• [WHAT THE EXERCISE ASKS]
Your answer must be the full listing, reproduced exactly, minus any pictures.
------------
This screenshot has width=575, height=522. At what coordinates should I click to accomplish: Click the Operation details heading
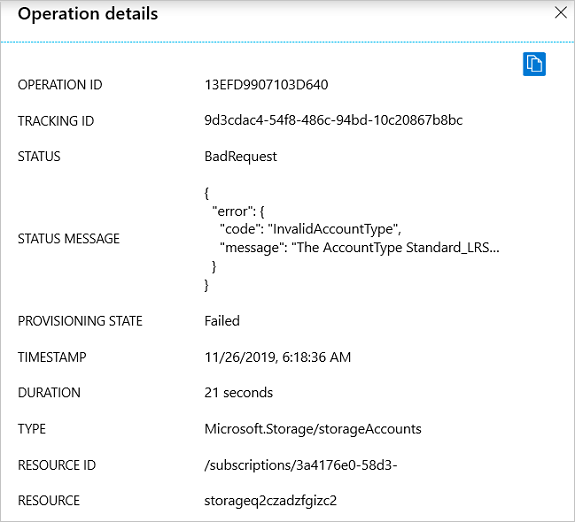coord(88,14)
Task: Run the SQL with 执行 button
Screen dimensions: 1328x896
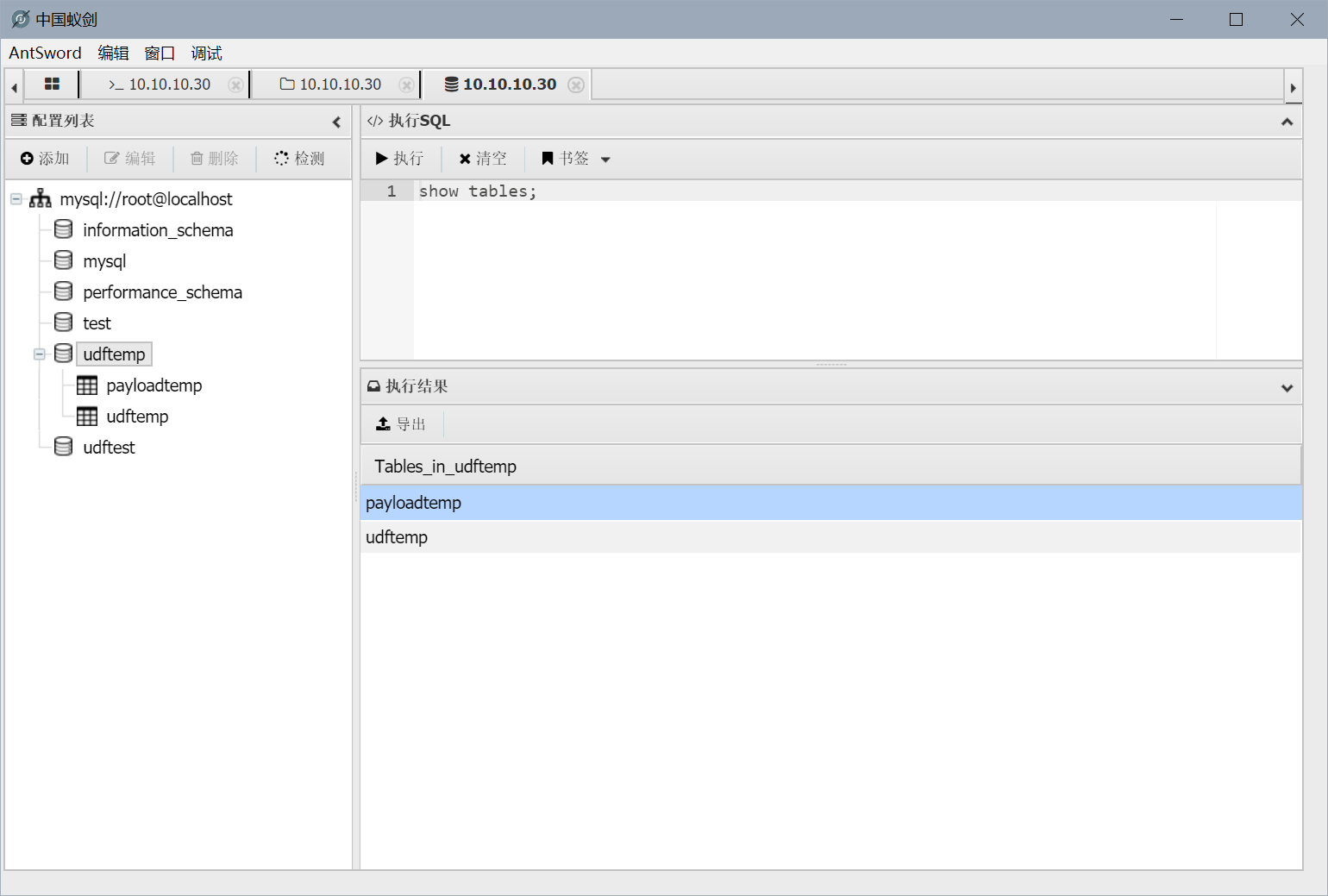Action: coord(400,159)
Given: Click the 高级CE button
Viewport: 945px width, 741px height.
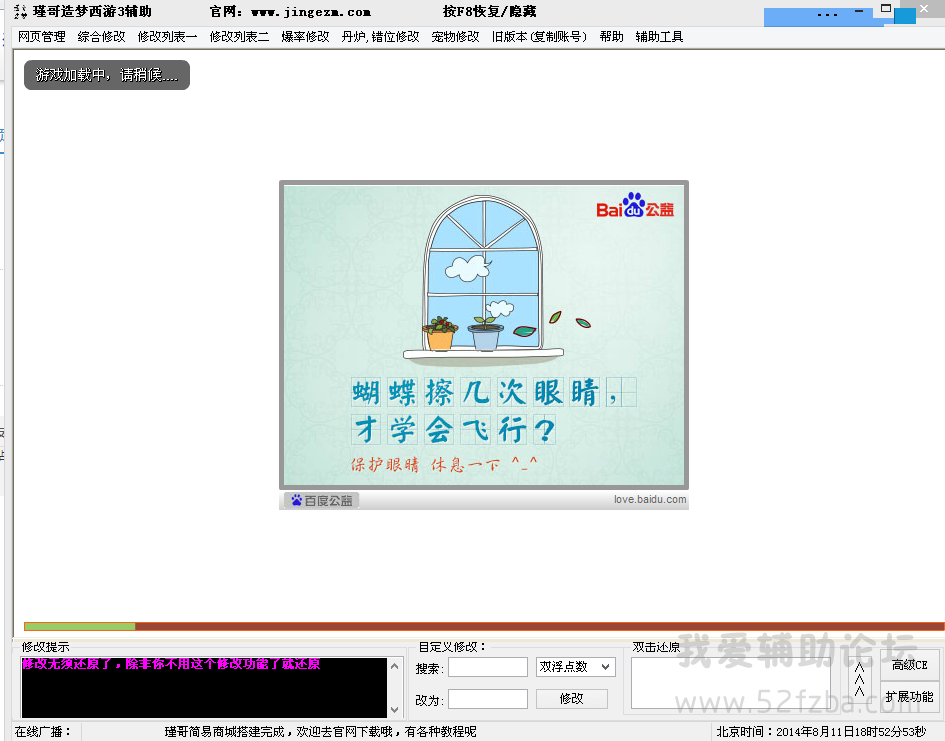Looking at the screenshot, I should pos(910,665).
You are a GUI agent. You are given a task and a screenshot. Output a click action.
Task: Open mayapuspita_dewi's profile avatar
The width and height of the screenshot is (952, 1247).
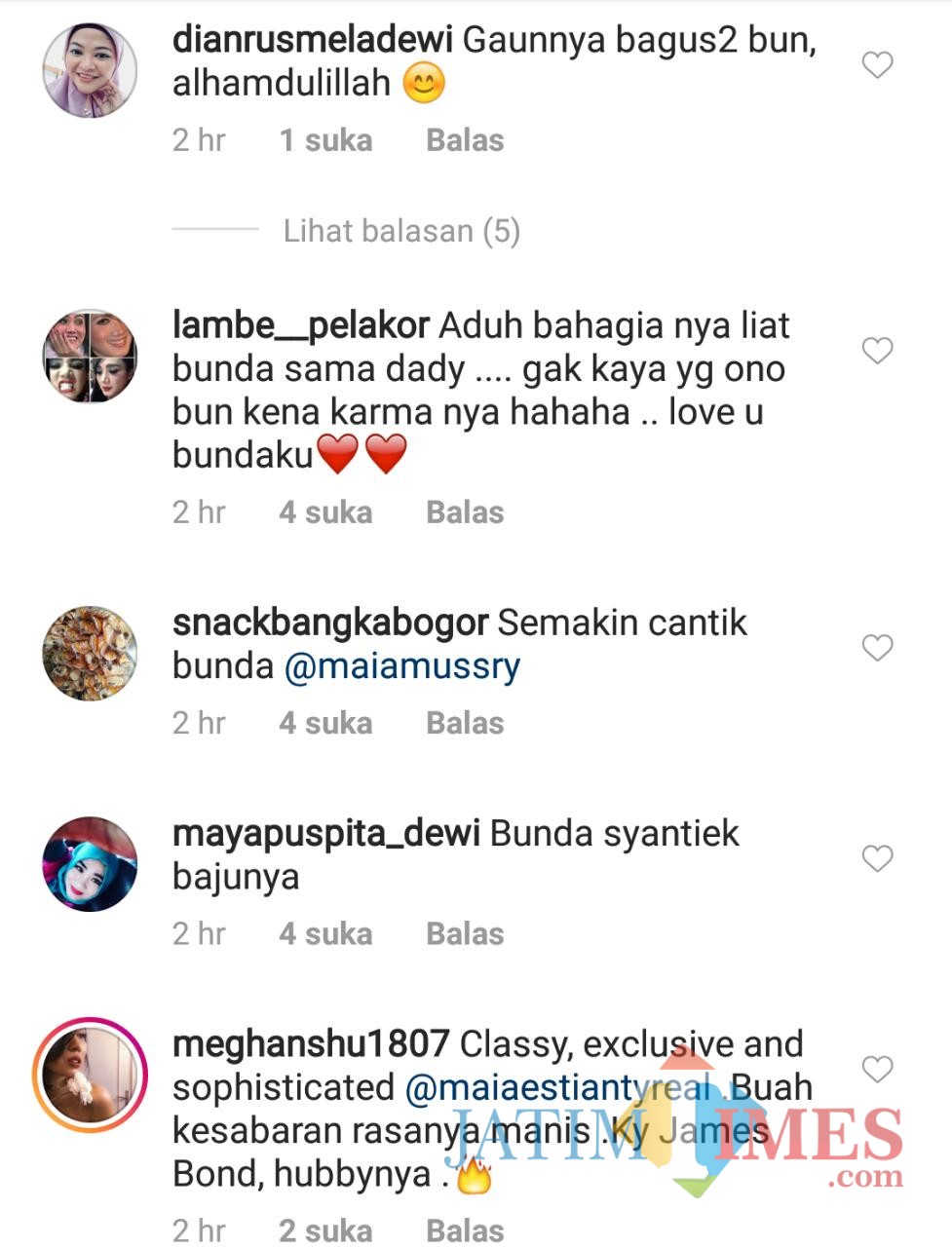[90, 864]
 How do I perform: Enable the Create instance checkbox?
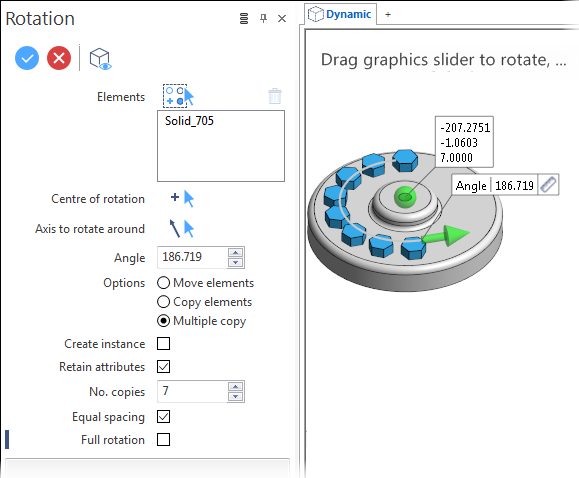tap(163, 344)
------------
• [OUTPUT OF THE TASK]
This screenshot has width=575, height=522. At what coordinates should I click to accomplish: Click the Operation details heading
coord(88,14)
Task: Run the SQL with 执行 button
Screen dimensions: 1328x896
Action: coord(400,159)
Given: Click the 高级CE button
Viewport: 945px width, 741px height.
Looking at the screenshot, I should pos(910,665).
You are a GUI agent. You are given a task and a screenshot. Output a click action.
Task: Open mayapuspita_dewi's profile avatar
The width and height of the screenshot is (952, 1247).
[90, 864]
 How do I perform: Enable the Create instance checkbox?
tap(163, 344)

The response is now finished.